Entries on where items are found
-- begin --
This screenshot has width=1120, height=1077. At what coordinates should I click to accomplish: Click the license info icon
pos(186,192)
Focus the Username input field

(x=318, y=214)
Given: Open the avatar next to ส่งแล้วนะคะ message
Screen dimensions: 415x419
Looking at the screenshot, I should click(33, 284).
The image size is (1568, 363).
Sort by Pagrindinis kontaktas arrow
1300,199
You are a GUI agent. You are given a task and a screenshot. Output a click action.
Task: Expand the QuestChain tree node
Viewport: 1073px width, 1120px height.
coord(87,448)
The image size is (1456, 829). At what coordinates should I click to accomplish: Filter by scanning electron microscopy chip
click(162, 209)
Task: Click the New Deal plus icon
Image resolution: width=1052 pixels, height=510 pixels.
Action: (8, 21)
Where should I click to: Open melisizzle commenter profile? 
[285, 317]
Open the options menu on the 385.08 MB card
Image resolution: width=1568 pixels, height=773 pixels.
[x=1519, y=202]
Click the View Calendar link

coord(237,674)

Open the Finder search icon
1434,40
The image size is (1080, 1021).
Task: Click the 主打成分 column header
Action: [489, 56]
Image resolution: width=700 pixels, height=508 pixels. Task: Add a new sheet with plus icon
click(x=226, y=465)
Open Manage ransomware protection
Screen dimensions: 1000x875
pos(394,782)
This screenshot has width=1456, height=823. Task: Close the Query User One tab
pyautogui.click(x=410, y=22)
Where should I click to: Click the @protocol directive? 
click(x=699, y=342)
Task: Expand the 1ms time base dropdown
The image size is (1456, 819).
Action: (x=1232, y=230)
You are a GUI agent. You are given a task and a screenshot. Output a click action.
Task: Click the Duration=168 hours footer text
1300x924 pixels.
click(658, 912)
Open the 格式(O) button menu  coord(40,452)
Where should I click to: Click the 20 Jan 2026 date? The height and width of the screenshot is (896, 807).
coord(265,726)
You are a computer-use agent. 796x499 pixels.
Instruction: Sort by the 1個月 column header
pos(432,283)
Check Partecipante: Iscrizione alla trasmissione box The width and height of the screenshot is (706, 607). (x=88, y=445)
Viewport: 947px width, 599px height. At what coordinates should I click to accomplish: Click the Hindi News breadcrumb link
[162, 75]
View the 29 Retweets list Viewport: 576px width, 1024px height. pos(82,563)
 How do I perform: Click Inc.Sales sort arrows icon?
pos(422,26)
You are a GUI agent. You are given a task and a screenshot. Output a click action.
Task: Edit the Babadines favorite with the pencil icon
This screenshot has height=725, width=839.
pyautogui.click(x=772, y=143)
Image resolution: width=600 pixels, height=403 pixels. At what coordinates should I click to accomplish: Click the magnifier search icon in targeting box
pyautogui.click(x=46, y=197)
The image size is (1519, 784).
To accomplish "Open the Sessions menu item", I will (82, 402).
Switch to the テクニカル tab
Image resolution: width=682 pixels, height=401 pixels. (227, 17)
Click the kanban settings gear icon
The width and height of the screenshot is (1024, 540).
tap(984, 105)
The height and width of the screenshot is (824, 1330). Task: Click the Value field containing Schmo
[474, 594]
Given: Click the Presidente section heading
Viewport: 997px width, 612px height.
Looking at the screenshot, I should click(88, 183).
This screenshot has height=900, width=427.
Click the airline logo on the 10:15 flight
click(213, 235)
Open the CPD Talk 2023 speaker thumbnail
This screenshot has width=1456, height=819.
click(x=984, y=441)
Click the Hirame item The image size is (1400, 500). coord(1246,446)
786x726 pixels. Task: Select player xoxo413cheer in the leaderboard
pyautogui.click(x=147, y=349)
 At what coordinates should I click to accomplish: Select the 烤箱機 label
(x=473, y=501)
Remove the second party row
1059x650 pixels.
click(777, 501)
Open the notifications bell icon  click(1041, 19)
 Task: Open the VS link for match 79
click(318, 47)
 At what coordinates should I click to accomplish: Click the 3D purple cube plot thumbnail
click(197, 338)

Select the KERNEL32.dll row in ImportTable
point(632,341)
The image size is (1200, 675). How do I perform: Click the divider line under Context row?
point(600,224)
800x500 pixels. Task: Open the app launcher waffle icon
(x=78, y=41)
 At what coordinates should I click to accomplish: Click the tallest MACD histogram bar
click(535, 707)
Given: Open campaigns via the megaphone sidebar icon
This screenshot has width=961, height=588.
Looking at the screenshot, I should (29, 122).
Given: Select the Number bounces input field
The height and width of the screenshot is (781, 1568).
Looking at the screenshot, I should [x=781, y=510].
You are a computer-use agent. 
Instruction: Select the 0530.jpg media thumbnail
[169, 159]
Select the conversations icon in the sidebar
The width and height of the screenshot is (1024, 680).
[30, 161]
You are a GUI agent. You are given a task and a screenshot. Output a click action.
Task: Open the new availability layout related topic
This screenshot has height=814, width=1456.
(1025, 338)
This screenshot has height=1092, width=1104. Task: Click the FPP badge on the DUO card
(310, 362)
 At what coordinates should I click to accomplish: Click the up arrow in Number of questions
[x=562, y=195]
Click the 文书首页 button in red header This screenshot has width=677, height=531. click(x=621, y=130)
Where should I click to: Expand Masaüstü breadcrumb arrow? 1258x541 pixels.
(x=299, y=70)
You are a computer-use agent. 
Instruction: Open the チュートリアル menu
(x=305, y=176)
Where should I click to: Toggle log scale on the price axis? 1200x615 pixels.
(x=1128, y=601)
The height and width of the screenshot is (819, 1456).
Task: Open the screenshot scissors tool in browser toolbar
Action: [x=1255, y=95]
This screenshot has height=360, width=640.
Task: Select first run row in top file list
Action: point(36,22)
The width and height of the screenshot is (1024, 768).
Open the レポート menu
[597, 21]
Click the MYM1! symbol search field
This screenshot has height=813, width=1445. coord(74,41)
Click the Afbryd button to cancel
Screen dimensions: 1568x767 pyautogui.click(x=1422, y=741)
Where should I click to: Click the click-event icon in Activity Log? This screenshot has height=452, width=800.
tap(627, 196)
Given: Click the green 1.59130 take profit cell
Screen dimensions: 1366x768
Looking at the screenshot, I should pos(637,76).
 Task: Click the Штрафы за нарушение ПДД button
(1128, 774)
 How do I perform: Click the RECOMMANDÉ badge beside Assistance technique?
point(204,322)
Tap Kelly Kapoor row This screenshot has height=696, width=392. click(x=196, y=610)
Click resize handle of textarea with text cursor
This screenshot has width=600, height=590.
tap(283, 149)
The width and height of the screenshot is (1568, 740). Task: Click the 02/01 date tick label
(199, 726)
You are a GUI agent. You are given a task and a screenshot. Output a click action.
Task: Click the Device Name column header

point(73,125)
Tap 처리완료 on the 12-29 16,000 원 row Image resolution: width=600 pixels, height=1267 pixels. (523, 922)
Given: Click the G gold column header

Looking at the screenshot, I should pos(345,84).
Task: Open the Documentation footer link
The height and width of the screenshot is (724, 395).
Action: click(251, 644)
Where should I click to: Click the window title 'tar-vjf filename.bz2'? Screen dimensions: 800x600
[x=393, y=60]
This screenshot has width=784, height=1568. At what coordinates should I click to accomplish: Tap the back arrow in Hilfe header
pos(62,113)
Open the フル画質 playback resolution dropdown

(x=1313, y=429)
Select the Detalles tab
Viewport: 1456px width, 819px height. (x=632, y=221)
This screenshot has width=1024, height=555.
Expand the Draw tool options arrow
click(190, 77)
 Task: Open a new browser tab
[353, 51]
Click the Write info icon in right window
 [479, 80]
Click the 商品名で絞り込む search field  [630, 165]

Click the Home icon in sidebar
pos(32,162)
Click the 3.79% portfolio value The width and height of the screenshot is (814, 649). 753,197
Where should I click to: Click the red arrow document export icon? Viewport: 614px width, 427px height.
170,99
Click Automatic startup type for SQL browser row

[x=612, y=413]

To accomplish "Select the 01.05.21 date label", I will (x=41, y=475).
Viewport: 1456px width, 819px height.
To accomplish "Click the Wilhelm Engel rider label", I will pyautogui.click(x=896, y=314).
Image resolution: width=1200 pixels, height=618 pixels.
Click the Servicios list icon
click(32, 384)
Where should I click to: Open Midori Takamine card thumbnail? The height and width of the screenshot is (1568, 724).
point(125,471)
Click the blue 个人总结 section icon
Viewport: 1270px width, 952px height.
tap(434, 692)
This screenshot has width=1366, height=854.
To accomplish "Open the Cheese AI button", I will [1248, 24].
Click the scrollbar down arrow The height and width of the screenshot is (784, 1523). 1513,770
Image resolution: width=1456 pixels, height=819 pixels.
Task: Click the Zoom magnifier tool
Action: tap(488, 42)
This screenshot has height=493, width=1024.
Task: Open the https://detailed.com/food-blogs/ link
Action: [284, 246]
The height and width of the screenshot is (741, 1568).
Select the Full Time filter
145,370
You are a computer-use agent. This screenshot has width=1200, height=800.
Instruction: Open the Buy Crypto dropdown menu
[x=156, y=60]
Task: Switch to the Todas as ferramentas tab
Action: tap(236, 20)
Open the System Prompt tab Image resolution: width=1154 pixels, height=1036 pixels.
-- end --
* [PROBLEM STATEMENT] Can you reproduce the data above word for word, from its first line through the line containing "coord(87,448)", with that line included?

* [RESULT]
This screenshot has width=1120, height=1077. At what coordinates should I click to accomplish: Click the license info icon
pos(186,192)
Focus the Username input field

(x=318, y=214)
Given: Open the avatar next to ส่งแล้วนะคะ message
Screen dimensions: 415x419
Looking at the screenshot, I should click(33, 284).
The image size is (1568, 363).
Sort by Pagrindinis kontaktas arrow
1300,199
You are a GUI agent. You are given a task and a screenshot. Output a click action.
Task: Expand the QuestChain tree node
Viewport: 1073px width, 1120px height.
coord(87,448)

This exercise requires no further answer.